I recently refinished pine floors in some of my units and it looks great. The tenants all love it. $1.25/sq ft. I did have one unit where the wood was not in good condition with lots of nails, etc. and it did not look too good. I recently had a unit with wood like that and put laminate over it. Found some for $0.39/sq ft at lumber liquidators. Easy to put in and looks awesome. Lets see how it holds up.

my opinion? Natural is best.. sand that pine and stain it brother.. and I also say ceramic tile.. I think I seen where you can run heated cords under it also.. I may be wrong on that one so look into it first

refinish the floors and use ceramic tile. The whole point of renting is to make money. In the long run you will save money with the tile, if not the short term also as vinyl can be pricey too. The install is the hardest most expensive but it is not that hard to do. You can get tile from lowes or home depot for $1 a foot if your a bargain shopper and don't mind the everyday look, or even better if you've never done it before go with bigger tile, like 18"x18" then you have that many less to lay. You can get a wet saw to cut tile for $100-$200 then have it for your next project, and its not that hard to install. After you figure out your starting point use the tile spacers and just roll with it. They might turn out slightly crooked or uneven since your not a pro but to the tenant or untrained eye they will look mint and last forever. Make sure you get extra, if someone drops something you can chip up the one tile, replace, re-grout and its good to go!

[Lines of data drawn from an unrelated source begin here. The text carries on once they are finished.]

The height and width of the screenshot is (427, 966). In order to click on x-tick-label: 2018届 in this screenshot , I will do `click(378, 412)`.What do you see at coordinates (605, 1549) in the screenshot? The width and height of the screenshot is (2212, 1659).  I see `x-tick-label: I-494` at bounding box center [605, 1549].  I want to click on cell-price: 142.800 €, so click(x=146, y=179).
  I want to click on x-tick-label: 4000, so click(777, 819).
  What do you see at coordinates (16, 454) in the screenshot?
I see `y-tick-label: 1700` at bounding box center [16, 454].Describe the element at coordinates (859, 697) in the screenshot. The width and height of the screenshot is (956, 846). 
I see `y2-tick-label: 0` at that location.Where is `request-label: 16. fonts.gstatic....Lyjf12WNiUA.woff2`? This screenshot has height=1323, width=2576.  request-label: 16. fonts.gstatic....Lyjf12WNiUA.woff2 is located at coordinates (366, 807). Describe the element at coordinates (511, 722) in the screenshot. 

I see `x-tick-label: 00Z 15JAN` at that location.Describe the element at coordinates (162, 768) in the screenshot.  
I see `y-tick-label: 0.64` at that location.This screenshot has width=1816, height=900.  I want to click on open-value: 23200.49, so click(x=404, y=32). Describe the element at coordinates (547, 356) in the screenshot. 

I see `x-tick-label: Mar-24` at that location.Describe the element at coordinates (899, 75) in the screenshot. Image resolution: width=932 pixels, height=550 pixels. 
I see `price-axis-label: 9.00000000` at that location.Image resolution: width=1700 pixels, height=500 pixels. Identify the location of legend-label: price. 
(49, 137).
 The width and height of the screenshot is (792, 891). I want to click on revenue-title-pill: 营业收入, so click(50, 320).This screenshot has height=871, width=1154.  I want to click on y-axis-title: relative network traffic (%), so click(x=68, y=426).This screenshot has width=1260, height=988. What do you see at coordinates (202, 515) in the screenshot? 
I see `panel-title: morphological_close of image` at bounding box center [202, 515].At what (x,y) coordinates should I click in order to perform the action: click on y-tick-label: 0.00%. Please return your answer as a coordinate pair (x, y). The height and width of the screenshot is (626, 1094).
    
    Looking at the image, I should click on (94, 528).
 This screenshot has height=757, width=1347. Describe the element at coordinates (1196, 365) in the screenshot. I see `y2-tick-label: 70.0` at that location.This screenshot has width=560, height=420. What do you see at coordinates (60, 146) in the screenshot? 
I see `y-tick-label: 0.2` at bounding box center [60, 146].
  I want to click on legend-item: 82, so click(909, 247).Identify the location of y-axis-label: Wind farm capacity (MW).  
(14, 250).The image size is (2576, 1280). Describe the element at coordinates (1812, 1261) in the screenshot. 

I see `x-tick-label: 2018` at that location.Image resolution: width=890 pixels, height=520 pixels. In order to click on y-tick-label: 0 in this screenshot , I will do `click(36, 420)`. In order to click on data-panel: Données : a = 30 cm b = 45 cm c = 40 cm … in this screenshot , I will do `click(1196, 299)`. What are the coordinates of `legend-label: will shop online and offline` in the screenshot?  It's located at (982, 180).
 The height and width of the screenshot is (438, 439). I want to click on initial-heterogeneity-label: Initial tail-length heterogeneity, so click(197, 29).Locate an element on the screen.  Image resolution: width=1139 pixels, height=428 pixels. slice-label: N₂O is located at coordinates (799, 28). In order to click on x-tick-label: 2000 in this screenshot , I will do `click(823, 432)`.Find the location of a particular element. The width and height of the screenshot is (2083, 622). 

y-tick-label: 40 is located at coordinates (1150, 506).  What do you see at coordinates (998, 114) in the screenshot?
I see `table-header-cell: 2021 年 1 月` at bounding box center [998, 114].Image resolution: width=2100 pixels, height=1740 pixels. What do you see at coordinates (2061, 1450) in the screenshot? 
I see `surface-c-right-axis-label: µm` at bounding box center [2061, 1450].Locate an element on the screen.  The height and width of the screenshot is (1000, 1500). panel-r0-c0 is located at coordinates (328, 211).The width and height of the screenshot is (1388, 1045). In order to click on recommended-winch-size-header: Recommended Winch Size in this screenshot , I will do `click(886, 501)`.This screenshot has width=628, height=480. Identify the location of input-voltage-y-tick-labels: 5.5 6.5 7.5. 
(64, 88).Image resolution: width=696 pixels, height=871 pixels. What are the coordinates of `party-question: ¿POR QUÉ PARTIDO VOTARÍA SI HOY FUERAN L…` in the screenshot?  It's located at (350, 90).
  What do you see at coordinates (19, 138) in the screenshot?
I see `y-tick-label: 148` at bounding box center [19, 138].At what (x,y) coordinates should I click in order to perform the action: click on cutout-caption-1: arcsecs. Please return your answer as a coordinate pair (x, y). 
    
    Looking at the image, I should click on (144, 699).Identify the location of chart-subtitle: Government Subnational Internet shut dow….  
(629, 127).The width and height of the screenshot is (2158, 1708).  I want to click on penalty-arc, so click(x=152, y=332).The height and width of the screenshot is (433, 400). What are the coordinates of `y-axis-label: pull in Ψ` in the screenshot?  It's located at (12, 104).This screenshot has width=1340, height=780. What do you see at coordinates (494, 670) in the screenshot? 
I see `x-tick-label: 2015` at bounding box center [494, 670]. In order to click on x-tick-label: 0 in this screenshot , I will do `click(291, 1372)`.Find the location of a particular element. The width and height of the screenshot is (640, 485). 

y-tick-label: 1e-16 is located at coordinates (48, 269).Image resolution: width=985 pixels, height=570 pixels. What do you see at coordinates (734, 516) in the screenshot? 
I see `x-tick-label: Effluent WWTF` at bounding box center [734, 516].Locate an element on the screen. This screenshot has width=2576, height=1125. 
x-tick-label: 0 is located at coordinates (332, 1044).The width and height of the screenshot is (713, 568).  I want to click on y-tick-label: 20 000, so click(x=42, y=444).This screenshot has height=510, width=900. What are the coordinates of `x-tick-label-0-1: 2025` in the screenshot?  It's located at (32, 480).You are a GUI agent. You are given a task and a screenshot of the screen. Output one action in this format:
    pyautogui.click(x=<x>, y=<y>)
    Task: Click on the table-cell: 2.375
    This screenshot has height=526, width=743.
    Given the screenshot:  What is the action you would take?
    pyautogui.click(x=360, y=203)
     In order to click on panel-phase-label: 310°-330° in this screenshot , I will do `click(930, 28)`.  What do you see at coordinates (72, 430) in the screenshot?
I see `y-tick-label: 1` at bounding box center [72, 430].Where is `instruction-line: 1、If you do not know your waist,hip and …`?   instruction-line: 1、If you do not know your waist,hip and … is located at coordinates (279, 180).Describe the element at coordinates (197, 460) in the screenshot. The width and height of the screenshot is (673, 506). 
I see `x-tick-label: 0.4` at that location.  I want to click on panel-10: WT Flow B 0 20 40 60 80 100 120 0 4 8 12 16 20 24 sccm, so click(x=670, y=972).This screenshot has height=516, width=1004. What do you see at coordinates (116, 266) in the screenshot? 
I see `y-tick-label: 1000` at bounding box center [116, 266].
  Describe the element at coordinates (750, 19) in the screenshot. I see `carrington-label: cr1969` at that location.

As for the wood flooring, you can rent a sander for a day for $75 buck and have at it. Buy the stain for $50(more or less depending on how big an area) and do it your self also. Vinyl is nice since you can lay it quick but if you have to replace it every few years then you not saving time in the long run.

Why give away profits when neither task is too hard to do? That's the way I look at it. Plus it nice to feel the sense of accomplishment!

Either way good luck!!

We bought a SFR built in 1941 and we refinished the original pine floors. Our first tenant after the floor refinishing was a petite woman who loved stilettos. She lived there for less than a year. All of the pine wood floors now have pock marks from the heels of the stilettos. I was crushed.

We asked the pro floor refinisher what could be done. He examined the floors and said we have "one last sand" because after you sand too many times the tongue and groove and nails start to show. So we are saving our "last sand" for the day when we decide to sell. Until then, we need a "pine wood floor addendum" to make sure the tenant knows the type of care required for soft wood floors.